Effects of Naturally Produced Methane from Cattle
With the advent of modern science in agriculture from the mid-eighteenth century, researchers began to investigate possibilities for further rises in both plant and animal production systematically. This was essential due to the growing demand for food for an increasingly urbanised European population. Scientists have attempted to comprehend the relationship between soil, plant, climate and fertilization and have recognized the significance of good nutrition and sufficient accommodation for farmed livestock.
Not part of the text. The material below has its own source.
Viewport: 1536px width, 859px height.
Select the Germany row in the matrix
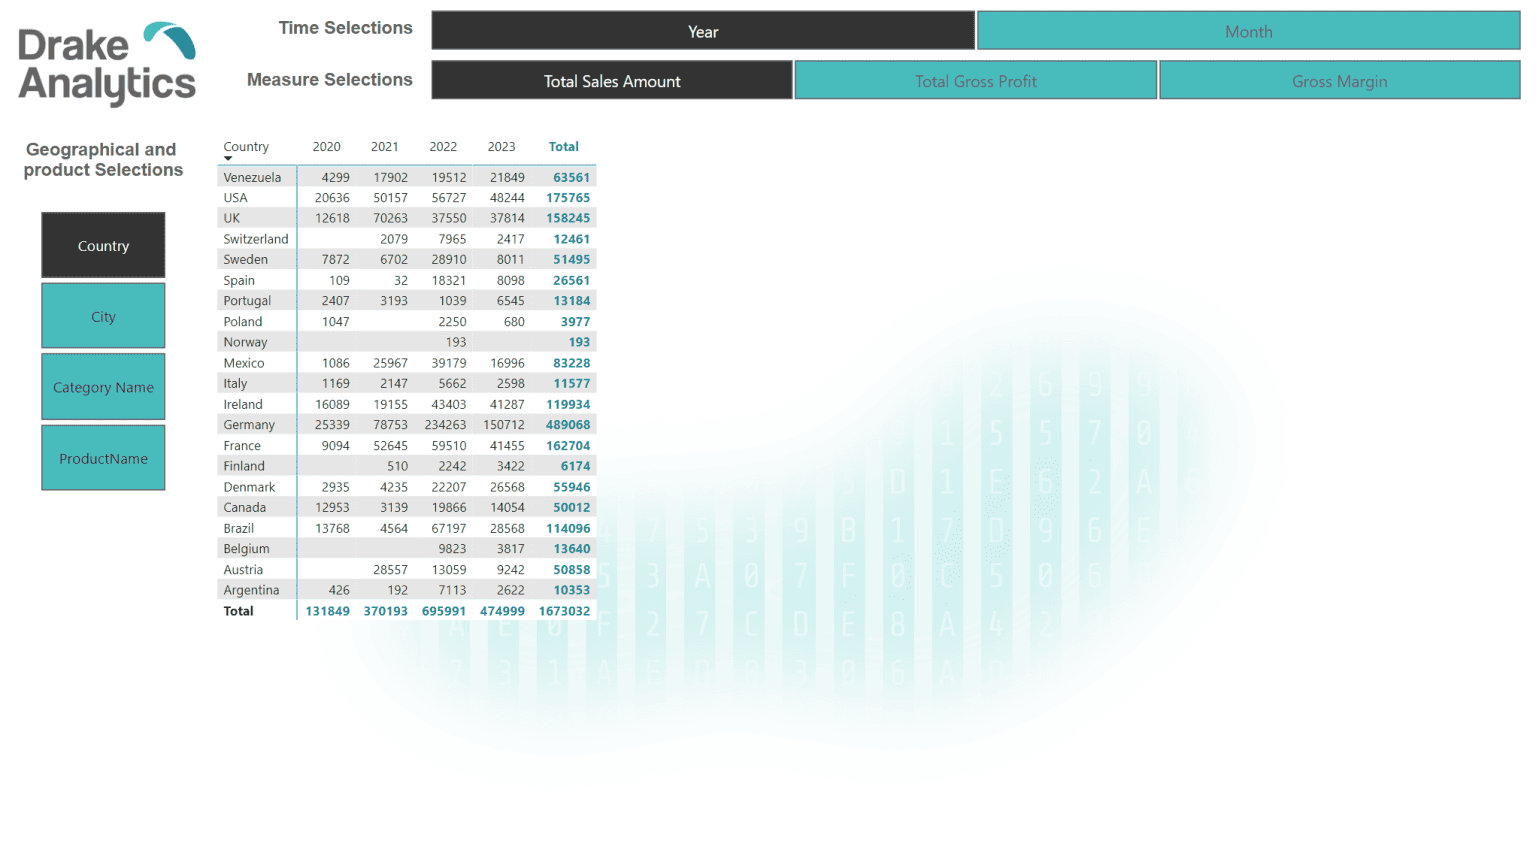[x=252, y=424]
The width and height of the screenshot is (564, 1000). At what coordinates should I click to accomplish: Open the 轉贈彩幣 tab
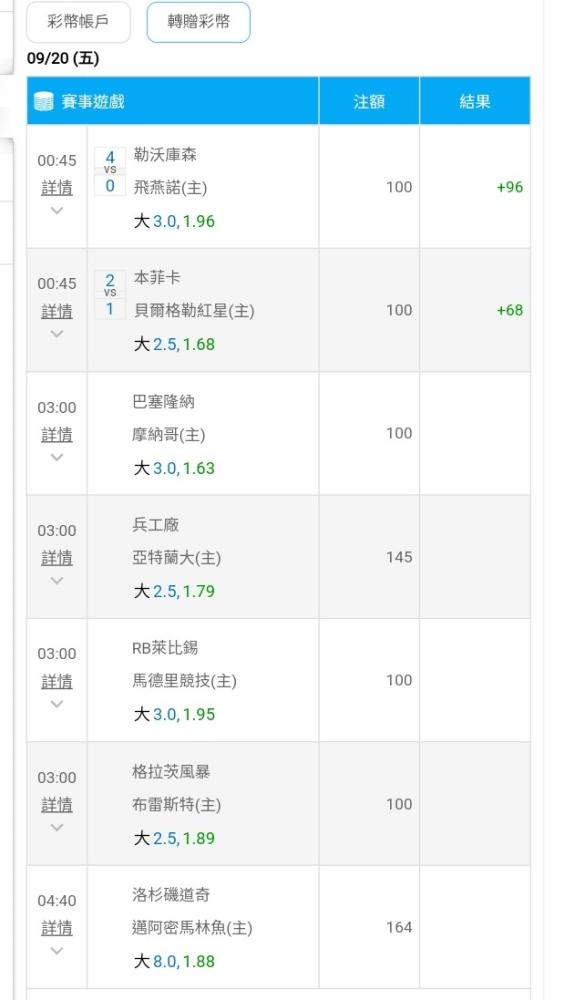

Examples include Albrecht Daniel (1723-1790) or Adam Smith (1752-1828). The importance of adequate stocking densities was written by Johann Christian Polycarp Erxleben (1744-1777), professor at the University of Göttingen. He asserted that there should be no housing of animal species in primitive shelters. He acknowledged that the air is polluted by high concentrations of noxious gases produced by animals and manure in overstocked animal houses. He argued that it would be better to have barns for ventilation with high ceilings and openings. This may lower the house temperature, which is not harmful to sheep and cattle, but will enhance the quality of the air. He also suggested that cattle be given daylight in barns to improve their health and well-being (Comberg citations, 1984) These suggestions (although not earth-shattering by current standards) obviously show that farm researchers have attempted to apply natural scientific rules to animal farming. Beef cattle were held indoors with hand feeding and urine drainage stalls were installed. Figure 1.1. Wooden model of an ancient Egyptian beef cattle house, Mektire tomb, 11th dynasty, 2134-1991 B.C. From: Benecke (1994) (following H.W. Müller, 1970.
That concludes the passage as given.